I have never used liquid hide glue, but I use Hot hide glue almost exclusively now. You need to remove the dried excess (for obvious reasons), but you don't need to go nuts sanding like you do with PVA style glues. As long as your surface is smooth, HHG has the same effect on the wood and stains/finishes that water does - which is to say it does not affect it at all.


----------



## shipwright (Sep 27, 2010)

Yes the hot water should remove all the glue. As Joe said, you must remove it all, but the difference from pva glue is that hot water will re-liquify it, dilute it, and allow it to be wiped off. You just don't want to go soaking the new joint down with too much hot water.
It's a good idea to experiment with both the glue removal and a dis-assembly of a trial joint.
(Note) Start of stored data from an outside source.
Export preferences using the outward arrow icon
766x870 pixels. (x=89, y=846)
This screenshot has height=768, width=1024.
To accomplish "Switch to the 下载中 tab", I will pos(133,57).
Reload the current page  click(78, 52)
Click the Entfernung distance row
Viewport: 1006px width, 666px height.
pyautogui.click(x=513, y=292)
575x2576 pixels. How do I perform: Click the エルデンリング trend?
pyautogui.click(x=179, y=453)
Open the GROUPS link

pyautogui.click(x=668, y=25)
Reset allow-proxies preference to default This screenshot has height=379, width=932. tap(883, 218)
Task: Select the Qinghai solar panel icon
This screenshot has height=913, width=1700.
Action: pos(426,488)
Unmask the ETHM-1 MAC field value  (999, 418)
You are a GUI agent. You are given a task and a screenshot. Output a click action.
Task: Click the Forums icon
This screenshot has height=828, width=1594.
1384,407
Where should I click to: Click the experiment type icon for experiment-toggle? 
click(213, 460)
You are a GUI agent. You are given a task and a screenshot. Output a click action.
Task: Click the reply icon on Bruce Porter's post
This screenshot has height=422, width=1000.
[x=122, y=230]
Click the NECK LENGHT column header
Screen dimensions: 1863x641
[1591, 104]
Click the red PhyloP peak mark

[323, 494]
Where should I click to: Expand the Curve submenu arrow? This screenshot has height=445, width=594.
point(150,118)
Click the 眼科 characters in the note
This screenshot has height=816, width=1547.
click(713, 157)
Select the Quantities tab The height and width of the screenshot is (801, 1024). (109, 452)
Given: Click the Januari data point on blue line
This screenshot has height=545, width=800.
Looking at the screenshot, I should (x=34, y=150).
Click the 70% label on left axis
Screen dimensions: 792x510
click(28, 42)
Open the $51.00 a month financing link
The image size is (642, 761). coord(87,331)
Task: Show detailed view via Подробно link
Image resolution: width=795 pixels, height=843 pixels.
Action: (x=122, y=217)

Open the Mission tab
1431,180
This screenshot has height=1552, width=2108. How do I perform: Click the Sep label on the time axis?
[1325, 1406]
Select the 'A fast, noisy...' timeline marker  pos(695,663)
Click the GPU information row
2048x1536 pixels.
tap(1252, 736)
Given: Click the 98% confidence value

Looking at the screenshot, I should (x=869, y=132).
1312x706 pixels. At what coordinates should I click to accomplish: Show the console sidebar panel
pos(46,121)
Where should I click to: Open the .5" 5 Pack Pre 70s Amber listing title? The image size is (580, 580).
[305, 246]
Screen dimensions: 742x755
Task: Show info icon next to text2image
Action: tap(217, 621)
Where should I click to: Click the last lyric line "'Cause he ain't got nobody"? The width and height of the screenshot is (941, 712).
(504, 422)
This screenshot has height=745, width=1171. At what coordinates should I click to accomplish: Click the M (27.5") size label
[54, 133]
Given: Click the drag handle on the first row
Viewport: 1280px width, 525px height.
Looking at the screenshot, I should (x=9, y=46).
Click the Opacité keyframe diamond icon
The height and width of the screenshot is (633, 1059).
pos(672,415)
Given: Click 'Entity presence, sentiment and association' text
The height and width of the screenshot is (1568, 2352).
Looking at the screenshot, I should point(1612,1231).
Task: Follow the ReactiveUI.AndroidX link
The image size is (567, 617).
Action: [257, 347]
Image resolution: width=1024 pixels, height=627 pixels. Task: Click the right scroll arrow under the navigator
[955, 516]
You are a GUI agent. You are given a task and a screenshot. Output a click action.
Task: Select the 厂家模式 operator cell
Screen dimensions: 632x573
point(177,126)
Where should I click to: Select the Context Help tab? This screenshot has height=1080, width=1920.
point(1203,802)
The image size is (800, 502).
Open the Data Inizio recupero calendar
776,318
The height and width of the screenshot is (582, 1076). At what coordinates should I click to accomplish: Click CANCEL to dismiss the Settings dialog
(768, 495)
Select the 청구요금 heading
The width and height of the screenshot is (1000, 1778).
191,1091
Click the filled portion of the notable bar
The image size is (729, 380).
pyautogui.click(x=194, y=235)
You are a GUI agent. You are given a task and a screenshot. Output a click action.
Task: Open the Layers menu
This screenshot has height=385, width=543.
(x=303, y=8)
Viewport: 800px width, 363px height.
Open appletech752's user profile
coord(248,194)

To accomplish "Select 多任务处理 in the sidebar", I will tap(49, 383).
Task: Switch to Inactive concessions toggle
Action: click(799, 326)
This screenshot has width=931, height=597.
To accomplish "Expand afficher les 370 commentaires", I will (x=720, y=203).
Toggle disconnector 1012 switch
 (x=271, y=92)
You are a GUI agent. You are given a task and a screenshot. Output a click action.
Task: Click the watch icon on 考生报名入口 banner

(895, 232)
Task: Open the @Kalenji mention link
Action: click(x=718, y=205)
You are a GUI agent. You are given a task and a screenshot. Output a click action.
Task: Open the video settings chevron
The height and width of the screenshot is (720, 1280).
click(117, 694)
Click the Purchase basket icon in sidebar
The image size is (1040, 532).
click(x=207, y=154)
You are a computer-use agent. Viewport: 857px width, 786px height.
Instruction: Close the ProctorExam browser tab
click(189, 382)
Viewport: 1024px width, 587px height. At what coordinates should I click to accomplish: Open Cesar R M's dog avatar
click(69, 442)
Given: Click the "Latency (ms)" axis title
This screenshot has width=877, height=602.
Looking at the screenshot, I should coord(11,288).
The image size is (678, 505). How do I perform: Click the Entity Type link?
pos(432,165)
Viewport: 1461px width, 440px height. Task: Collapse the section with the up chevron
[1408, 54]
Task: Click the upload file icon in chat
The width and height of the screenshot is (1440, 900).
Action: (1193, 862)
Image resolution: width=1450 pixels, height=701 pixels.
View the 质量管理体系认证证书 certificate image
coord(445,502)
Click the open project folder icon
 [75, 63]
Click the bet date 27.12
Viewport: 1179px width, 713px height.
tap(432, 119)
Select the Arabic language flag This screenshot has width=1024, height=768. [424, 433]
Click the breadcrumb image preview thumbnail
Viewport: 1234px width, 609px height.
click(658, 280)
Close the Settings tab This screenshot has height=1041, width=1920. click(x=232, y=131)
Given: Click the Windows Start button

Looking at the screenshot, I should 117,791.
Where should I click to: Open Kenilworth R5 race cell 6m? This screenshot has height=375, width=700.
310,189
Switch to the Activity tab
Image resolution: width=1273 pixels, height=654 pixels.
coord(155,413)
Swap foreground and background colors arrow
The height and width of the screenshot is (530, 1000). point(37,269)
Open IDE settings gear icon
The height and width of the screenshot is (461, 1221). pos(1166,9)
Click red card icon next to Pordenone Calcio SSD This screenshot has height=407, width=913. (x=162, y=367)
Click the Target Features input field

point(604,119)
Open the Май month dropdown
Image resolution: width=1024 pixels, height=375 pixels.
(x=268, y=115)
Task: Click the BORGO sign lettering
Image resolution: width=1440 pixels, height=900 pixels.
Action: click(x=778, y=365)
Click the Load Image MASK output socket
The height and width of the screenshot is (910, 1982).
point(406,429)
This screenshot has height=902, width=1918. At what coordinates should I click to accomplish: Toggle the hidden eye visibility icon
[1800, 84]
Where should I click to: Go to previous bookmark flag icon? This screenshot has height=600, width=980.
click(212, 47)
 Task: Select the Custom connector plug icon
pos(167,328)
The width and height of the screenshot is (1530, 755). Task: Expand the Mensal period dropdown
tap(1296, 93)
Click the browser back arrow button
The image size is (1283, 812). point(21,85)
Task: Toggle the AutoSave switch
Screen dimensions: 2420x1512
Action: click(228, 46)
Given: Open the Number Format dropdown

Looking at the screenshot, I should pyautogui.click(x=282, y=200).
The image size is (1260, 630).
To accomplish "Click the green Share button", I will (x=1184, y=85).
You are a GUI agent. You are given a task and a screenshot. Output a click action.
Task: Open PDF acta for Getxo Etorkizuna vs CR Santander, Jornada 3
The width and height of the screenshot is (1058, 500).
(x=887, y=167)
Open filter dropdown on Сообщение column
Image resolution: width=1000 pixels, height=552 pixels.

Soaking a hide glued joint to dis-assemble it will give you a good idea of how waterproof it is. It will take some time and effort and require a good bit of both heat and moisture. Contrary to popular belief, well cured hide glue will resist a lot of water.


----------



## mloy365 (Oct 30, 2009)

Check out the article in FWW, April 2013, pg. 34.


----------



## a1Jim (Aug 9, 2008)

Jesse 
what most roll top desk have on the tambour(the roll up part) is canvass not paper. Here's some plans that show how it works.
http://www.woodsmithshop.com/download/102/102-rolltopdesk.pdf

And a video of someone making a small tambour box.


----------



## JesseTutt (Aug 15, 2012)

Thanks for the replies.

A follow-up question: Since I am just getting started exploring hide glue possibilities, I don't want to spend money on a glue pot. Is liquid hide glue close enough to hot hide glue so that I can learn without the startup cost of hot hide glue?


----------



## Cosmicsniper (Oct 2, 2009)

Jesse…go to the dollar store and get a little crock pot. It's perfect for a glue pot and shouldn't cost more than a few bucks. Or, "borrow" your wife's. 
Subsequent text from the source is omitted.